Stated problem 1 -
Answer these questions from the kinematics lesson, giving each answer on its own line marked like its question:
(a) How many kinematic equations were introduced earlier in Lesson 6?
(b) For how many seconds does the airplane accelerate down the runway before it lifts off?
(c) What value does the lesson give for the acceleration of gravity on the moon?
Stated problem 2 -
Arrange every line of the listing as a numbered list, skipping blank lines and leaving the pictures out.

1-D Kinematics - Lesson 6 - Describing Motion with Equations

# Sample Problems and Solutions Earlier in Lesson 6, four kinematic equations were introduced and discussed. A useful problem-solving strategy was presented for use with these equations and two examples were given that illustrated the use of the strategy. Then, the application of the kinematic equations and the problem-solving strategy to free-fall motion was discussed and illustrated. In this part of Lesson 6, several sample problems will be presented. These problems allow any student of physics to test their understanding of the use of the four kinematic equations to solve problems involving the one-dimensional motion of objects. You are encouraged to read each problem and practice the use of the strategy in the solution of the problem. Then click the button to check the answer or use the link to view the solution.

1. An airplane accelerates down a runway at 3.20 m/s2 for 32.8 s until is finally lifts off the ground. Determine the distance traveled before takeoff.

See solution below.

2. A car starts from rest and accelerates uniformly over a time of 5.21 seconds for a distance of 110 m. Determine the acceleration of the car.

See solution below.

3. Upton Chuck is riding the Giant Drop at Great America. If Upton free falls for 2.60 seconds, what will be his final velocity and how far will he fall?

See solution below.

4. A race car accelerates uniformly from 18.5 m/s to 46.1 m/s in 2.47 seconds. Determine the acceleration of the car and the distance traveled.

See solution below.

5. A feather is dropped on the moon from a height of 1.40 meters. The acceleration of gravity on the moon is 1.67 m/s2. Determine the time for the feather to fall to the surface of the moon.

See solution below.

Supplied data -

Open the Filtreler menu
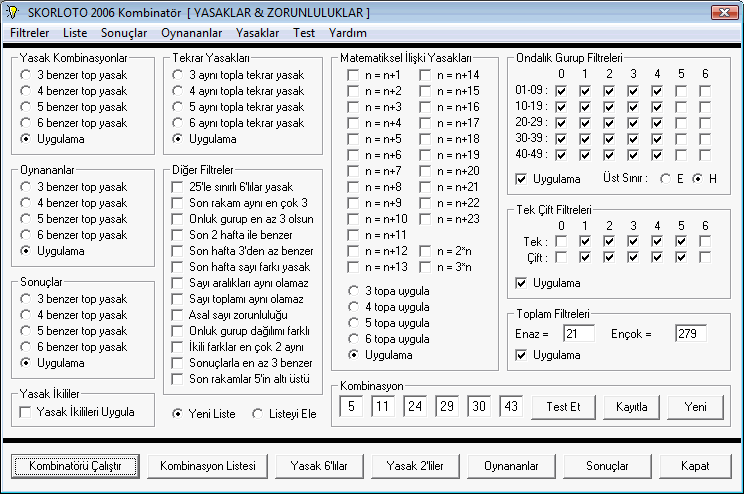 (x=30, y=32)
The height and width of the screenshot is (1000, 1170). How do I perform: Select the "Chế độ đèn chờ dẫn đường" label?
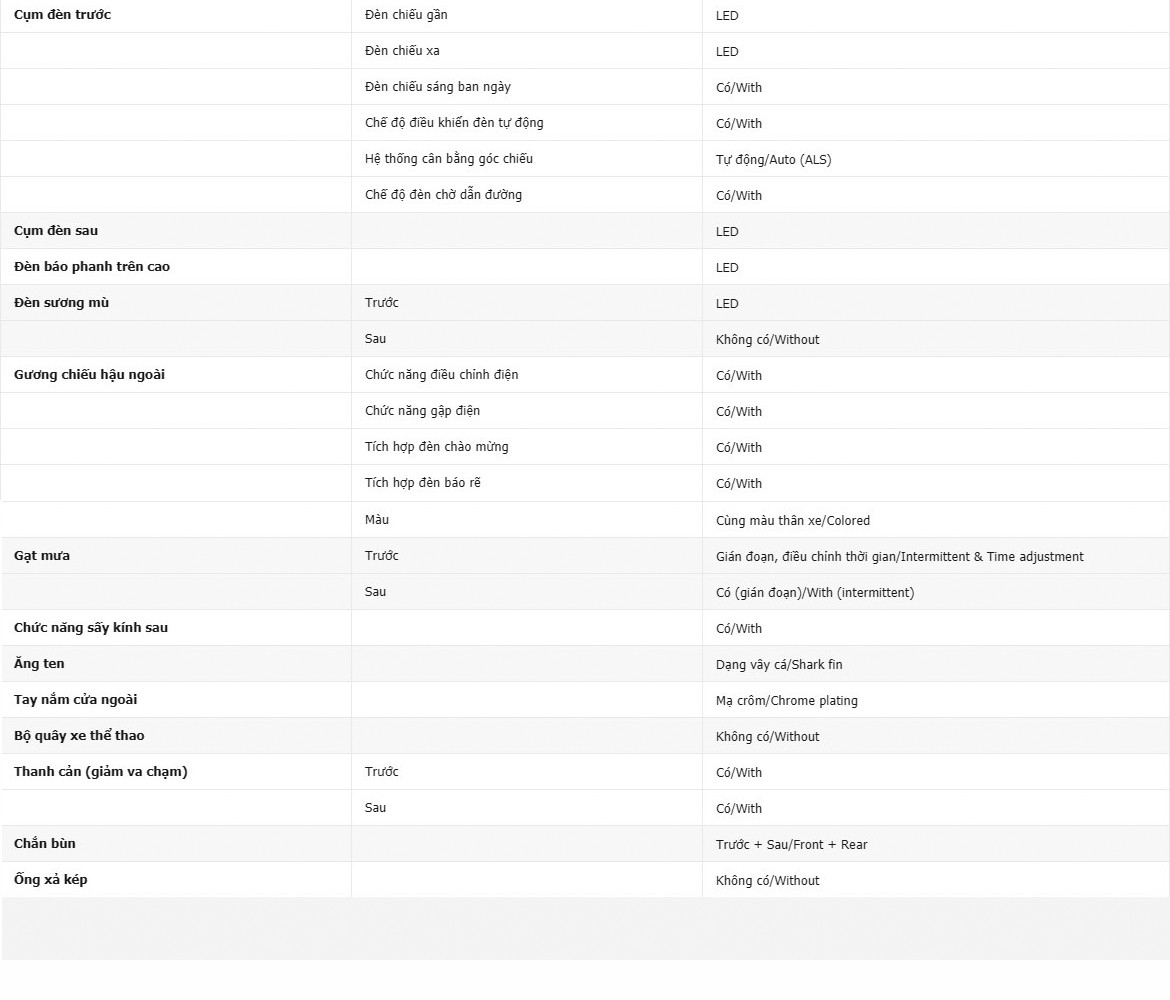(443, 195)
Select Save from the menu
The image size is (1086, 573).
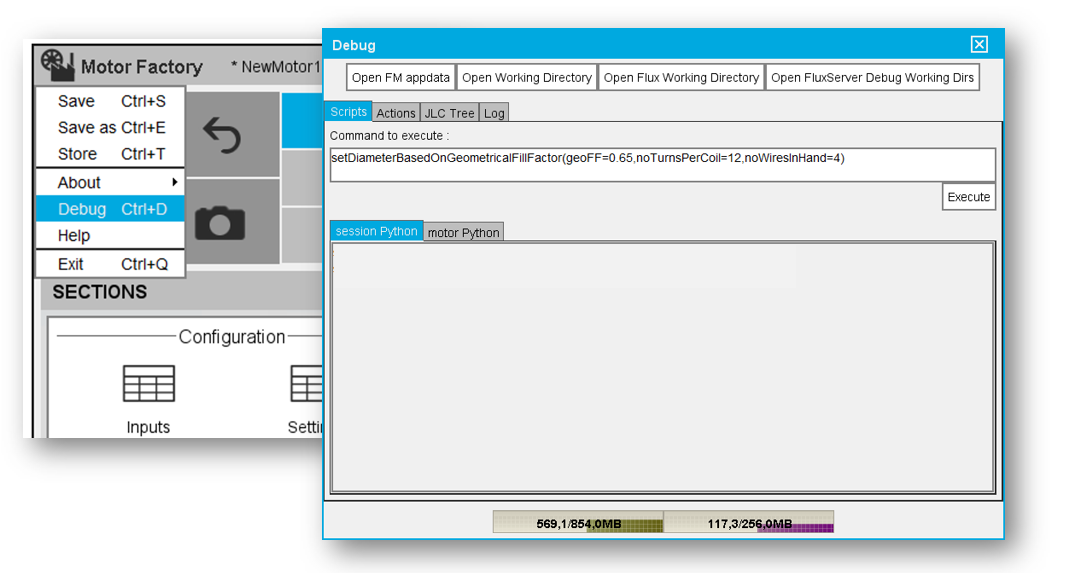[x=77, y=101]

Finished answer 1 -
(a) Four
(b) 32.8 s
(c) 1.67 m/s2

Finished answer 2 -
1. Open the Filtreler menu
2.  (x=30, y=32)
3. The height and width of the screenshot is (1000, 1170). How do I perform: Select the "Chế độ đèn chờ dẫn đường" label?
4. (443, 195)
5. Select Save from the menu
6. The image size is (1086, 573).
7. [x=77, y=101]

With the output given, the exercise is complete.